Lasst uns offener über die Nachteile der Elektromobilität sprechen

Nur wenige Themen erhitzen so sehr die Gemüter wie die Elektromobilität. Die einen sind fest davon überzeugt und die anderen – abschätzig gerne „Diesel Dieter“ genannt – kritisieren die schlechte Langstreckentauglichkeit, Umweltfreundlichkeit und den fehlenden „Sound“. In der Diskussion vergessen die Enthusiasten aus meiner Sicht zu oft, auch offen über die Nachteile zu sprechen.

# Übungsmaterial:
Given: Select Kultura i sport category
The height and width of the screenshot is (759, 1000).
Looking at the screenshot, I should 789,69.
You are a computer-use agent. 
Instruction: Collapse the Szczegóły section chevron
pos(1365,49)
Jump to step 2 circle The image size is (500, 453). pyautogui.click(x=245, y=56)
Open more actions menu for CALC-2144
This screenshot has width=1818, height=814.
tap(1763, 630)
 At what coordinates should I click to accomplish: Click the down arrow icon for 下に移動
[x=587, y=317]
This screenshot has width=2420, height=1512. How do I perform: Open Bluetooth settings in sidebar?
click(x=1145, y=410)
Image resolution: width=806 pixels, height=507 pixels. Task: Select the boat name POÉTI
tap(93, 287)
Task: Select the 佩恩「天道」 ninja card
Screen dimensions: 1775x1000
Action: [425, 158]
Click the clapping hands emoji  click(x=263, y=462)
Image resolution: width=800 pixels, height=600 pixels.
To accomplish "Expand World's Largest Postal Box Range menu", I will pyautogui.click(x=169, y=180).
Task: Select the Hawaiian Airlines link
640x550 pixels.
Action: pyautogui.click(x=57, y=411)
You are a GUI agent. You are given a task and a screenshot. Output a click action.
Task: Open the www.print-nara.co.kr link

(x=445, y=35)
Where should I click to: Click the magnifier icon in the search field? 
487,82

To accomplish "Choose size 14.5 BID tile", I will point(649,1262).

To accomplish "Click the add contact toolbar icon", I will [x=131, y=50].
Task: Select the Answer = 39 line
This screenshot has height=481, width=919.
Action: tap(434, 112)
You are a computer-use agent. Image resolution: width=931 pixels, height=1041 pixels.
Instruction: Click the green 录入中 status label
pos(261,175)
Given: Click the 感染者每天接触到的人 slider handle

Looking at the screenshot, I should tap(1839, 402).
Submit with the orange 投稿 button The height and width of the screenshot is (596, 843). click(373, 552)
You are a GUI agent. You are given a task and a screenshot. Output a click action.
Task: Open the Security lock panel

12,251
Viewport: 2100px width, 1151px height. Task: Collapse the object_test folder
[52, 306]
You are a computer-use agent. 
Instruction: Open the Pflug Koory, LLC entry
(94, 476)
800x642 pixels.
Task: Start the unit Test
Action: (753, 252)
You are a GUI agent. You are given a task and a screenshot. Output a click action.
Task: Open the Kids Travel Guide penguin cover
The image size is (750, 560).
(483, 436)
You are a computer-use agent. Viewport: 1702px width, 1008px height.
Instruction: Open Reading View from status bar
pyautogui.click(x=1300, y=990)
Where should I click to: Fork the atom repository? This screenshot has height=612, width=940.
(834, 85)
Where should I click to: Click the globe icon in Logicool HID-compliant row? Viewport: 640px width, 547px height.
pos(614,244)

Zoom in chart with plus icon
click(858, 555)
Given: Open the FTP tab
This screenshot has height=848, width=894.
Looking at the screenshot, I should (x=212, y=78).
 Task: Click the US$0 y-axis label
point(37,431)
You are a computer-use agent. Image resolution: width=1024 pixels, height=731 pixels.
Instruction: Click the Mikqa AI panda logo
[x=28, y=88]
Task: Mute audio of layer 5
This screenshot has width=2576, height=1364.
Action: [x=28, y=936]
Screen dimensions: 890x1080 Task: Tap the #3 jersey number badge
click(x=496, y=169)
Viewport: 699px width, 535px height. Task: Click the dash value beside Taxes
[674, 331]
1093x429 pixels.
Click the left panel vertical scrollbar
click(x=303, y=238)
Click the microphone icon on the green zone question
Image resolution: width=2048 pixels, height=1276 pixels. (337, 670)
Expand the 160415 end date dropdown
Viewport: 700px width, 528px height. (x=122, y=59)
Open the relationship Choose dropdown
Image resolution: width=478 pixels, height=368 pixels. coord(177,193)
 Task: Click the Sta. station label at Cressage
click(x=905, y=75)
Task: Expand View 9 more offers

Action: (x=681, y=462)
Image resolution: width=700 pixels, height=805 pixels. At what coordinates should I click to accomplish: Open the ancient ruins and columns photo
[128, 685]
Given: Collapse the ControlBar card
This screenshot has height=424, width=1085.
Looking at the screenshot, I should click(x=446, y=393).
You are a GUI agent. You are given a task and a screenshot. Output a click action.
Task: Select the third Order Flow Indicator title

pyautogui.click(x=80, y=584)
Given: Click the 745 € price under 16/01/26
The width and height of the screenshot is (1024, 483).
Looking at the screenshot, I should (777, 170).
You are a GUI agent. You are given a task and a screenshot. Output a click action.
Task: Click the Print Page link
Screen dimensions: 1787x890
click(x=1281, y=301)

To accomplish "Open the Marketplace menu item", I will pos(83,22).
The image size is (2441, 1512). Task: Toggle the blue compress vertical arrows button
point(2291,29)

# Arbeitsaufträge:
1. Wie werden die Kritiker der Elektromobilität im Textauszug abschätzig genannt?
2. Bearbeite in den Datensätzen die Zeilen von der Zeile mit „Given: Open the FTP tab“ bis einschließlich der Zeile mit „Action: (x=681, y=462)“, indem du „panda“ durch „koala“ ersetzt. Gib nur diese Zeilen wieder und lass alles andere unverändert.
Die Datensätze stehen in keinem Zusammenhang mit dem Textauszug.

# Lösungen je Aufgabe:
1. „Diesel Dieter“

2.
Given: Open the FTP tab
This screenshot has height=848, width=894.
Looking at the screenshot, I should (x=212, y=78).
 Task: Click the US$0 y-axis label
point(37,431)
You are a computer-use agent. Image resolution: width=1024 pixels, height=731 pixels.
Instruction: Click the Mikqa AI koala logo
[x=28, y=88]
Task: Mute audio of layer 5
This screenshot has width=2576, height=1364.
Action: [x=28, y=936]
Screen dimensions: 890x1080 Task: Tap the #3 jersey number badge
click(x=496, y=169)
Viewport: 699px width, 535px height. Task: Click the dash value beside Taxes
[674, 331]
1093x429 pixels.
Click the left panel vertical scrollbar
click(x=303, y=238)
Click the microphone icon on the green zone question
Image resolution: width=2048 pixels, height=1276 pixels. (337, 670)
Expand the 160415 end date dropdown
Viewport: 700px width, 528px height. (x=122, y=59)
Open the relationship Choose dropdown
Image resolution: width=478 pixels, height=368 pixels. coord(177,193)
 Task: Click the Sta. station label at Cressage
click(x=905, y=75)
Task: Expand View 9 more offers

Action: (x=681, y=462)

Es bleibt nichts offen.